I was not really sure what he could be busy doing. I had just returned from spending the better part of the day with him. We had gone grocery shopping. I had cleaned the house up. And I had watered his plants on the patio overlooking the golf course. He used to be meticulous about his plants, and now they sat in the hot Florida sun waiting for someone to pay attention, and all they got was me. I felt a little sorry for them.

“Busy doing what?” I inquired.

“I made them dinner.”

“Made who dinner?”

“The children. They wouldn’t leave. I told them to go home to their mother’s, but they refused to leave until I made them dinner.”

I wanted to laugh at the absurdity of this and then quickly wanted to cry because there were no children.

“Dad, what did you cook?”

“I made them a hot meal. They wanted a hot meal. They are children and didn’t want salad or anything like the cold foods you left here.”

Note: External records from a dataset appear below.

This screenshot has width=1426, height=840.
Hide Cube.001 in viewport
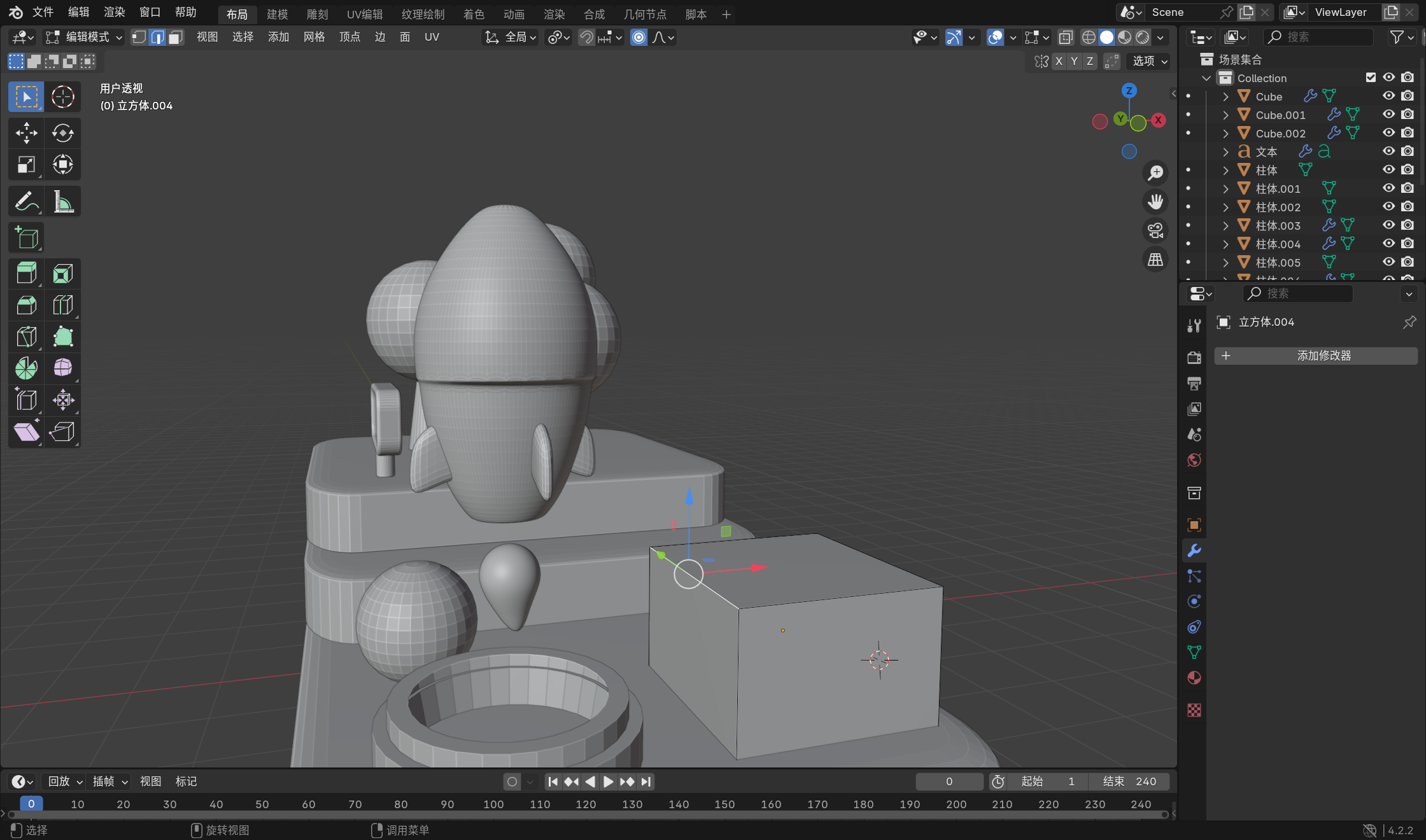tap(1388, 115)
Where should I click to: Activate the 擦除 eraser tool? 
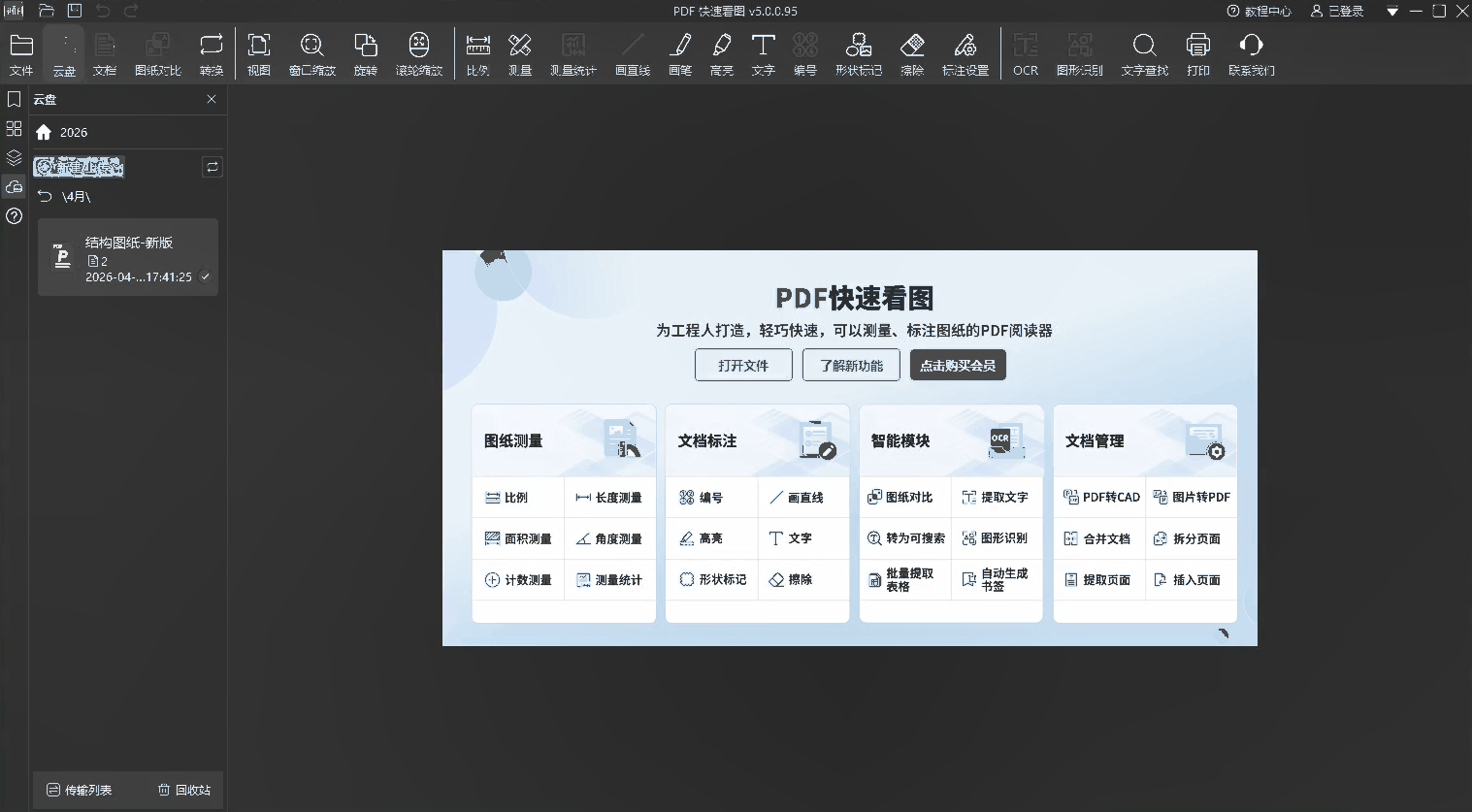(912, 54)
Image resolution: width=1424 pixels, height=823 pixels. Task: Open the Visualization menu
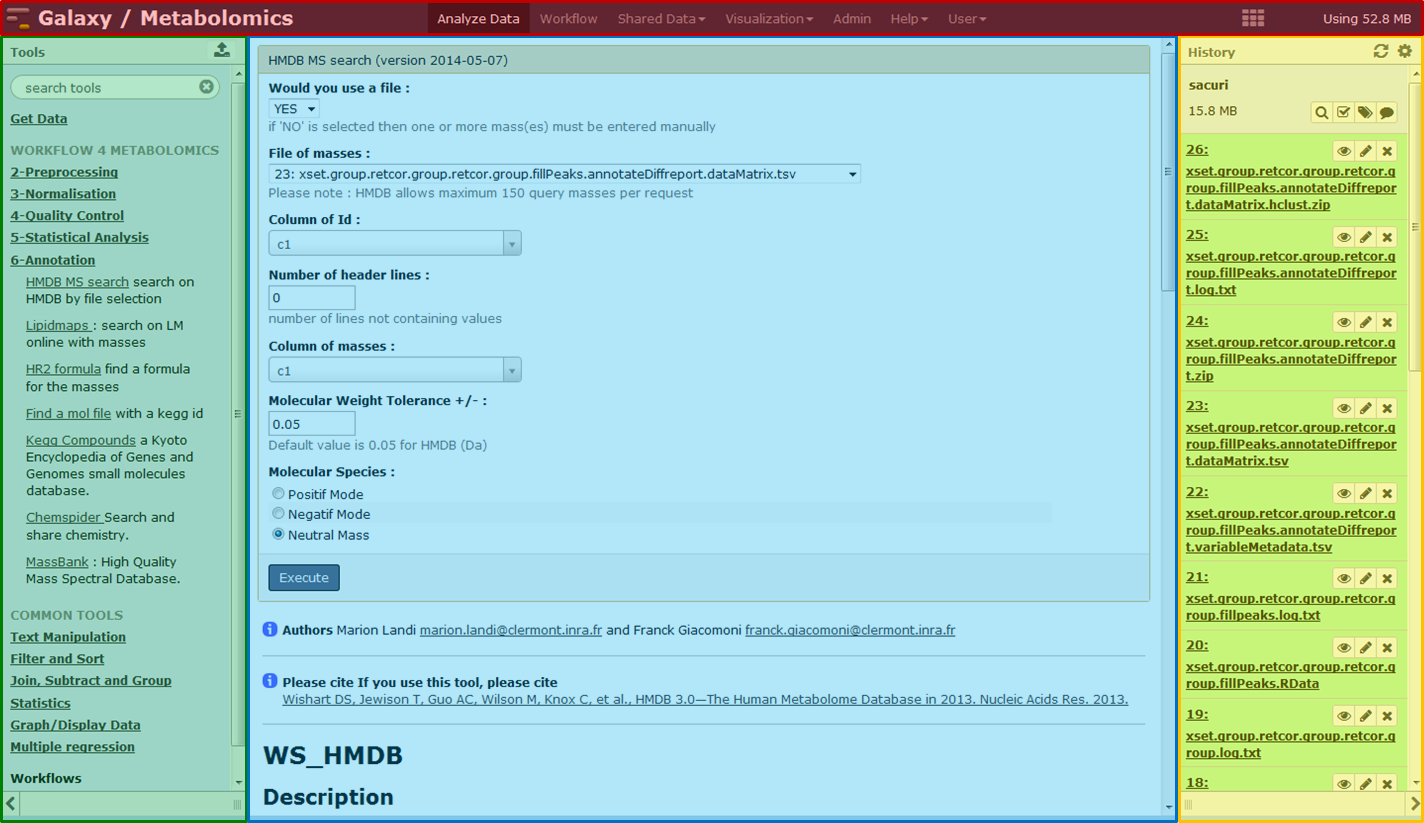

“Dad, you don’t really know how to cook.”

“Well I did. Is that a problem?”

“No. No problem. Did you turn off the oven?”

A deep breath escaped me.

“I don’t know. How do I make sure. Can you see it and tell me?”

“Dad, I can’t see I am on the phone.”

“Well I don’t know what to do.” He began to get upset.

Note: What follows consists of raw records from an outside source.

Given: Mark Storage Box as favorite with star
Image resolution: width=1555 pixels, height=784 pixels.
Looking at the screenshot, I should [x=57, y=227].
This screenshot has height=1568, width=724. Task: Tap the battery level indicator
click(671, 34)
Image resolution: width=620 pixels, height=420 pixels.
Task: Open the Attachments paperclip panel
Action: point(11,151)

“I’ll come back, Dad. I’ll make sure.”

“What will I do?” He put the phone down.

“Dad? Dad are you there?”

I heard him walking around. He was talking to someone who was really no one and wasn’t really there.

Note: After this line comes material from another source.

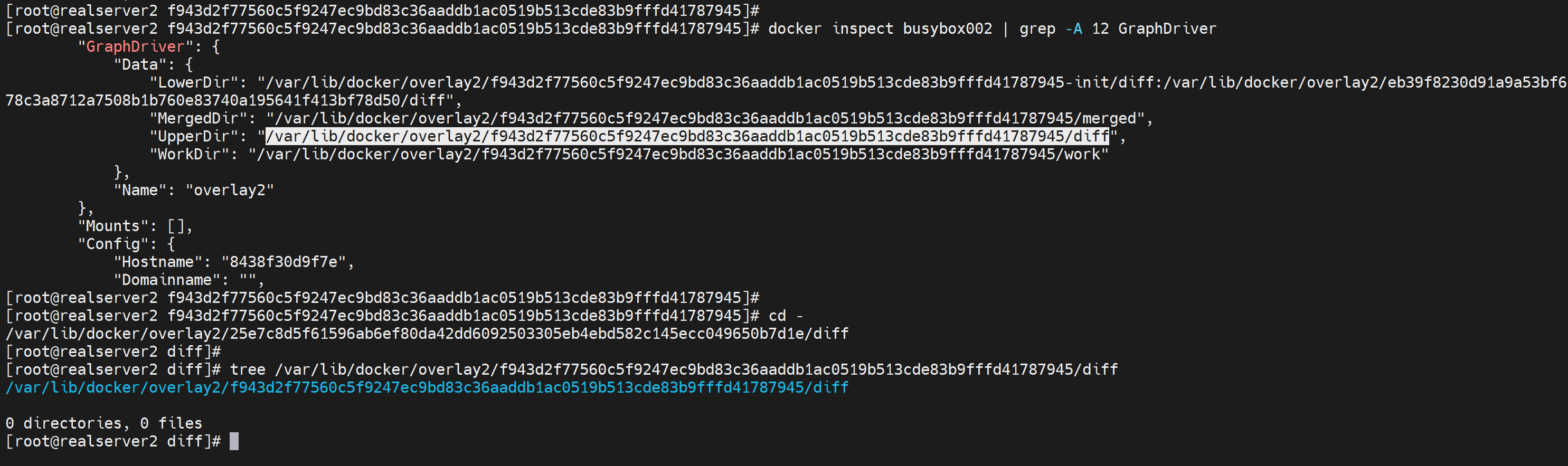Click the blue -A grep option

[x=1073, y=28]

“Dad, I will be there soon.”

I sat in the rush hour traffic on I-95 and imagined what could happen. I thought of him trying to cook imaginary children dinner and burning the place down. He didn’t even really like most children and now he was cooking nonexistent ones a hot dinner.

“We have a problem,” I told my brother while sitting on the phone in traffic.

“Look, I’m busy, you take care of it. Don’t make a big deal out of nothing,” he said and hung up as I answered, “It’s not nothing.”

As I pulled into Dad’s gated community it felt like I had just been there, and I guess I had. I knocked on his door, but there was no answer. I searched through my purse for my key and turned it in the lock and went inside. I placed the phone, which sat abandoned where he had left it on the kitchen counter back on its cradle. There was an empty pot on a burner on the stove, burnt and smoldering. I turned the stove off, cracked the window open and filled the pot with water, leaving it soaking in the sink.

“Dad. Daddy…” I called into the dimly lit house.

I found him sitting on the living room couch huddled in a corner.

“You know she’s in there,” he said.

“Who is in where, Dad?”

“It’s your ,other. She is in my bed. You know.”

He looked at me as if I really did.

“She has a space helmet on, and the phone is attached to her head. She just lays there, and she won’t say anything.”

“No, Dad. That must have been a dream. Just a weird kind of a very bad dream.”

“No. You go in and see. She is really there, and I can’t sleep in there with her. And she won’t eat. She doesn’t say anything. She just stares at me. She just lays there.”

I got up and went to look. His bed was made up just as I had left it hours earlier.

“Dad, I really don’t see anyone there.”

“I miss her. I miss your mother. Where is my wife? Why did she leave me here?”

“Daddy, Mom was very sick. Do you remember? She tried to stay, but she had cancer and she got pneumonia. Do you remember?”

Dad’s steely blue eyes teared.

“Who did I see in there? I am sure it was your mother.”

“I think you had a dream. You know that sometimes we fall asleep and think we see someone and we wake up and could swear they are there? But they aren’t and it is really just a dream. Right?”

He began to cry.

“Ever, I can’t do this.”

“Can’t do what, Dad?”

“I am a doctor, and I know.”

“Know what?”

“I know what is happening to my head. Can you help me make it stop?” He looked at me as if I could do something. And I wanted to. I really wanted to. I knew I was watching someone who knew they were losing a battle. He was losing reality.

“Hey, Daddy, why don’t you tell me the story about when you saw Arnold Palmer at the Masters with Grandpa.” I smiled.

“Well. I… You tell it. You tell it better than me.” He smiled back.

I told him the story, and he laughed as if he was hearing it for the very first time. I went back into the bedroom and turned back the blankets.

“She’s not in there. The coast is clear.”

“Who? There is no one here except you and me. I need to go to bed now. It’s time for you to go home. It is getting late,” he said.

I kissed him goodnight and locked the door behind me.